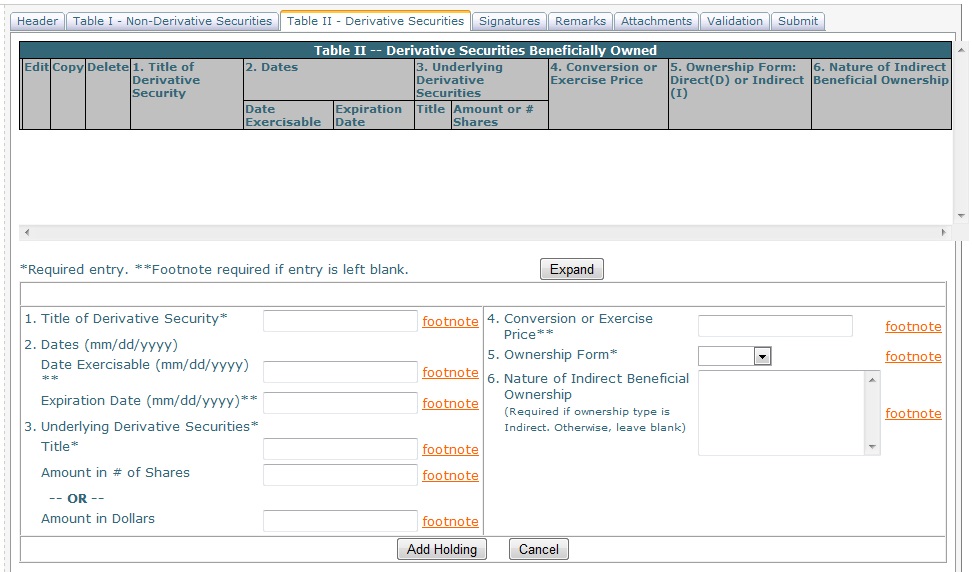Click the Conversion or Exercise Price field
The image size is (972, 572).
775,326
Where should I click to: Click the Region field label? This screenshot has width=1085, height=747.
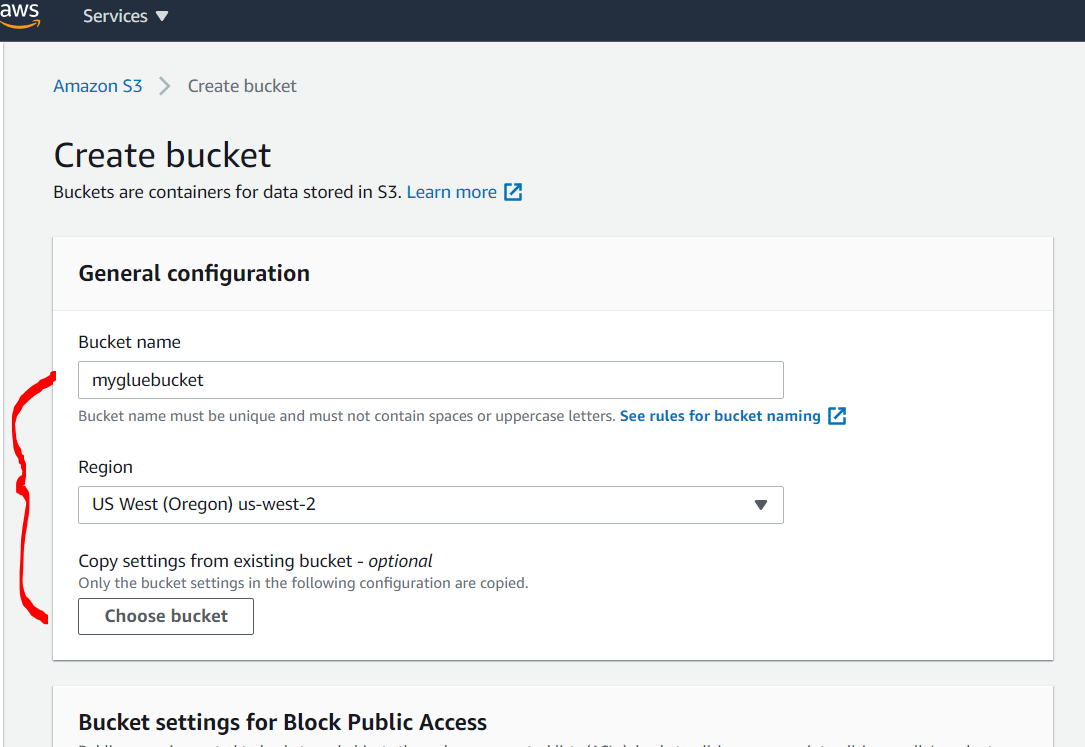pos(105,467)
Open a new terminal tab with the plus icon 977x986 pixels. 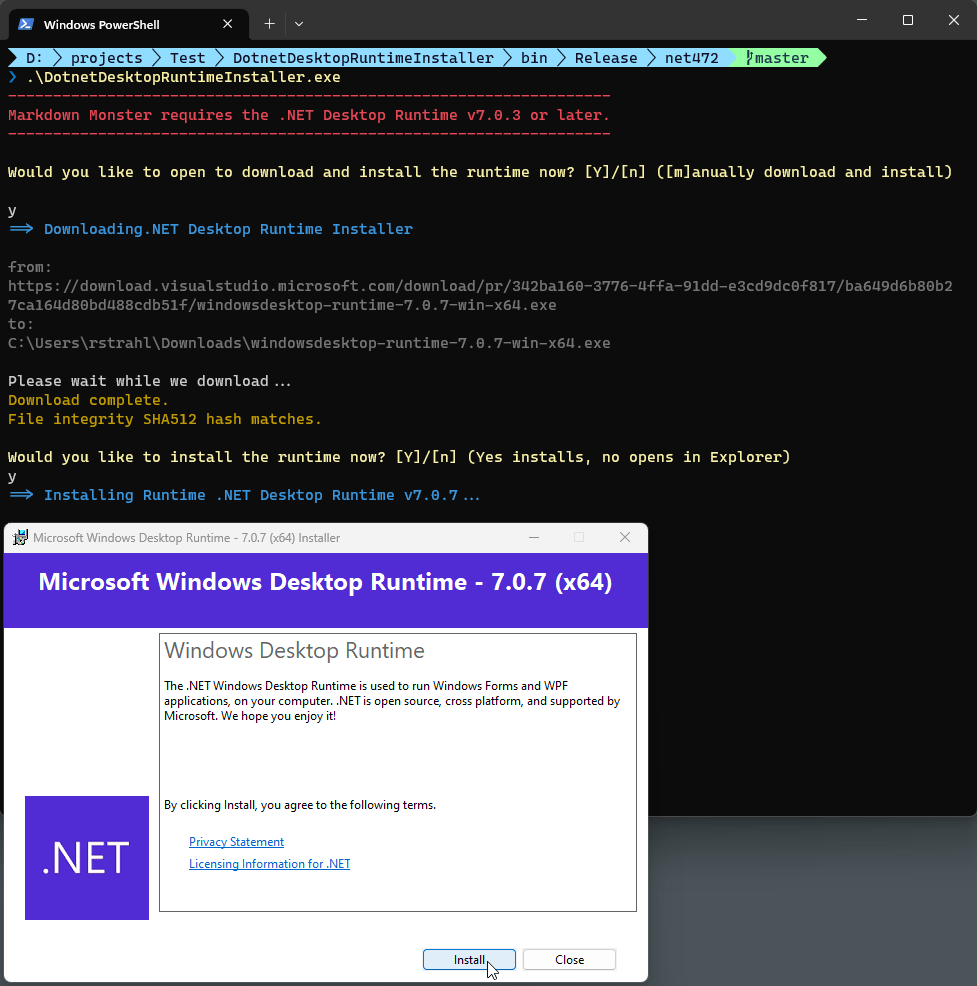269,23
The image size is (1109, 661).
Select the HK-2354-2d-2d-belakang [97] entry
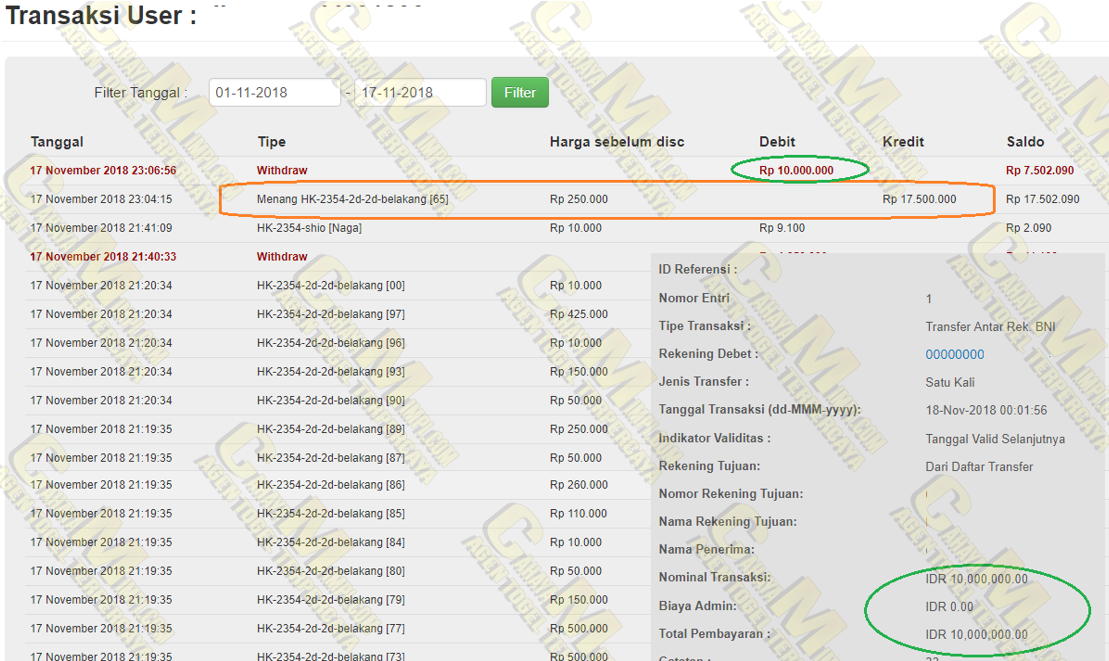click(x=330, y=314)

────────────────────────────────────────

Leaving the pictures aside, copy exactly and only the lines from the one holding "The image size is (1109, 661)." through the final line of the data, both ends kept.

The image size is (1109, 661).
Select the HK-2354-2d-2d-belakang [97] entry
click(x=330, y=314)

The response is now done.